Artist book (edition of 300) and exhibition at The Rooms Art Gallery in St. John’s, Newfoundland and Labrador.

Utilizing the artist’s collection of photographs, drawings, prose, archival materials, and objects, WORKHORSE is a survey of place.

This project explores the complex socio-economic conditions of living and working in a mining town, the politics of resource extraction and its effects on the body, as well as the place of the individual within a relentless and global natural resource extraction industry.

Labrador City is an isolated mining town in Canada’s sparsely populated eastern subarctic region, where iron ore extraction dictates the local economy, wealth manifests in bizarre and unsettling ways, and where whispers of organized crime circulate regularly.

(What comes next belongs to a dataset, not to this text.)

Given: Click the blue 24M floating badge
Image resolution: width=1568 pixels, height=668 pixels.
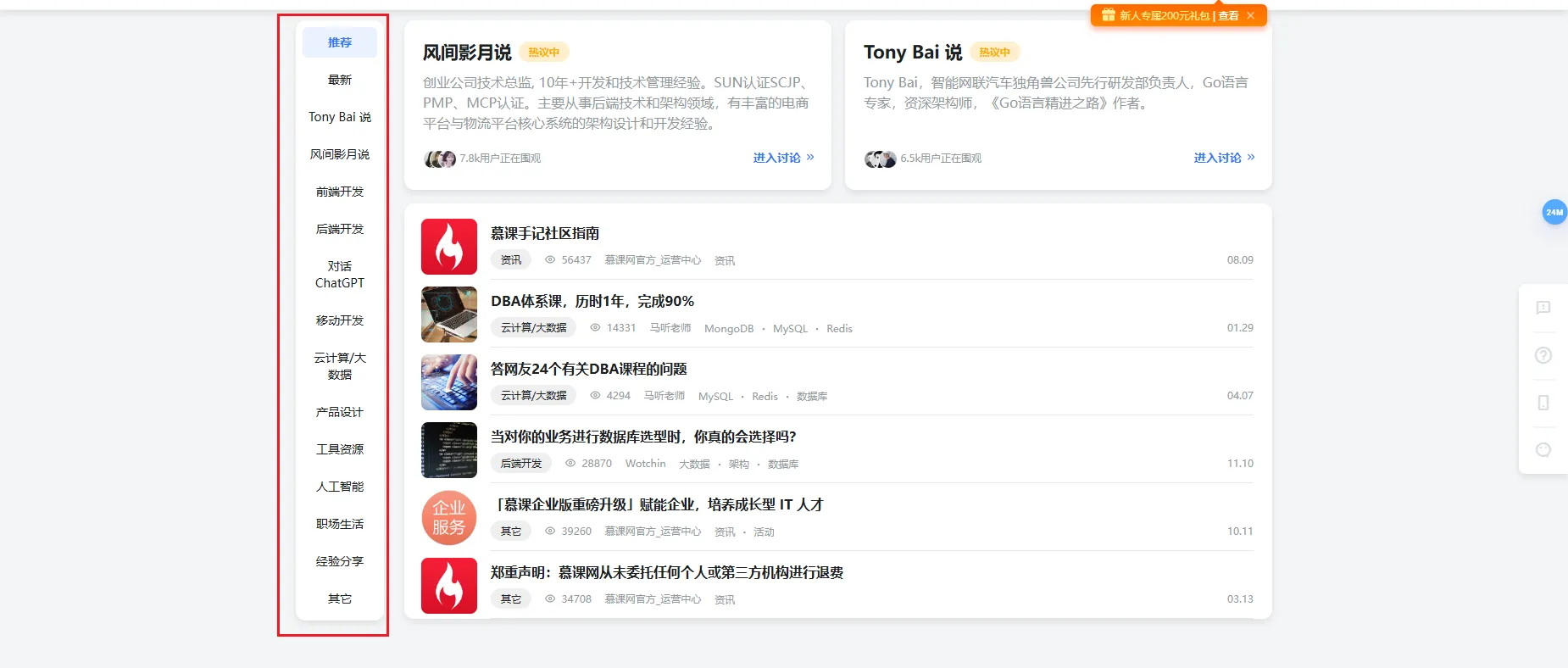Looking at the screenshot, I should coord(1554,212).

Labrador City is not the only town with a strong corporate presence, it represents a myriad of company towns across North America.

Labrador City was built on a utopian dream of becoming more than just a camp town. The amount of iron in the ground meant that this venture wouldn’t simply be a quick exploitation project where workers would drop in and out, but a modern, beautiful town where working men could bring their wives and raise their children in a pleasant environment with modern facilities. In changing times of globalization and increased industrialization, many towns just like Labrador City have traversed the extremes of a volatile market, with it’s utopian dreams long abandoned.